> [WHAT YOU HAVE TO DO]: Once the line containing "Drawer Box Styles [tab] (23, 1376)" is found in the entries below, restate it and each following line word for word, stopping after the line containing "Bespoke Garage Designs".
[THE INPUT]
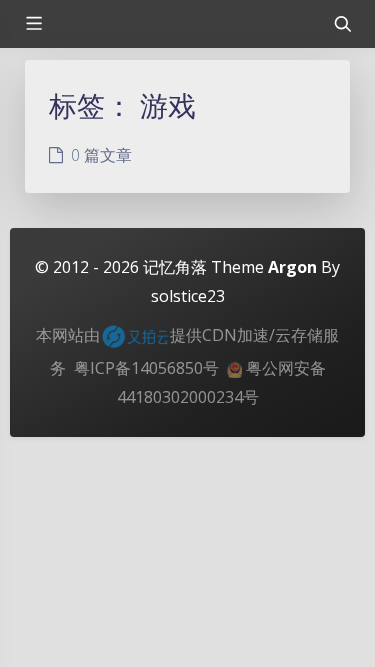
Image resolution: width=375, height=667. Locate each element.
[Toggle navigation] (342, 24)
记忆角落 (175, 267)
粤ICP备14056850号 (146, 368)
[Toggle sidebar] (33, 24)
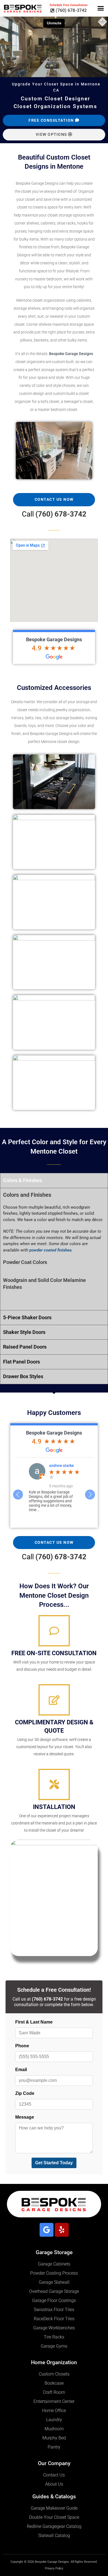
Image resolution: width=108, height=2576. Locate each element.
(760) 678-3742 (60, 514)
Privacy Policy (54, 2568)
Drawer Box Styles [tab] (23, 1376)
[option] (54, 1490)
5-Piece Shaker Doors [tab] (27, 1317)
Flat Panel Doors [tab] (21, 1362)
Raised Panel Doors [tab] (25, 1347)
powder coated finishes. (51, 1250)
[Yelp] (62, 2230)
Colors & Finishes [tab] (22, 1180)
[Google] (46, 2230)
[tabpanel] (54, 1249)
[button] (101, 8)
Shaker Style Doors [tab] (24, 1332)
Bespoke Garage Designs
[/THE INPUT]
[THE INPUT]
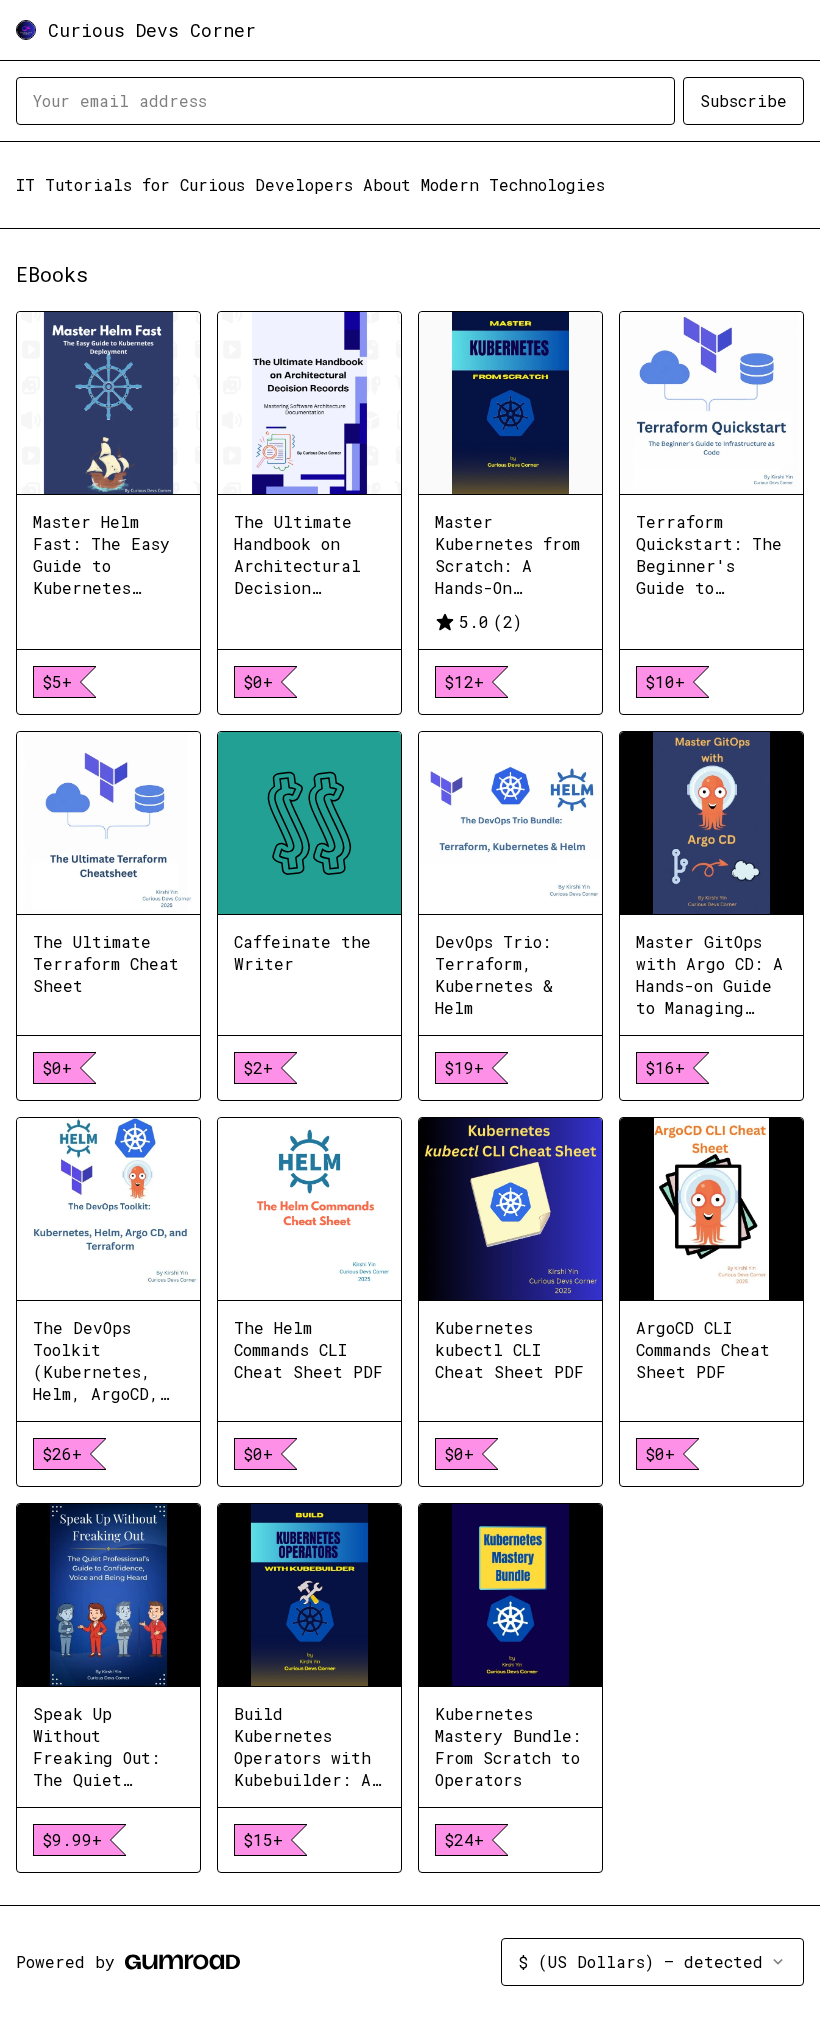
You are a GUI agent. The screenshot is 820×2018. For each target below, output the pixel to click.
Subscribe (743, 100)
[/THE INPUT]
> [SOLUTION FOR THIS PROBLEM]:
Drawer Box Styles [tab] (23, 1376)
[option] (54, 1490)
5-Piece Shaker Doors [tab] (27, 1317)
Flat Panel Doors [tab] (21, 1362)
Raised Panel Doors [tab] (25, 1347)
powder coated finishes. (51, 1250)
[Yelp] (62, 2230)
Colors & Finishes [tab] (22, 1180)
[Google] (46, 2230)
[tabpanel] (54, 1249)
[button] (101, 8)
Shaker Style Doors [tab] (24, 1332)
Bespoke Garage Designs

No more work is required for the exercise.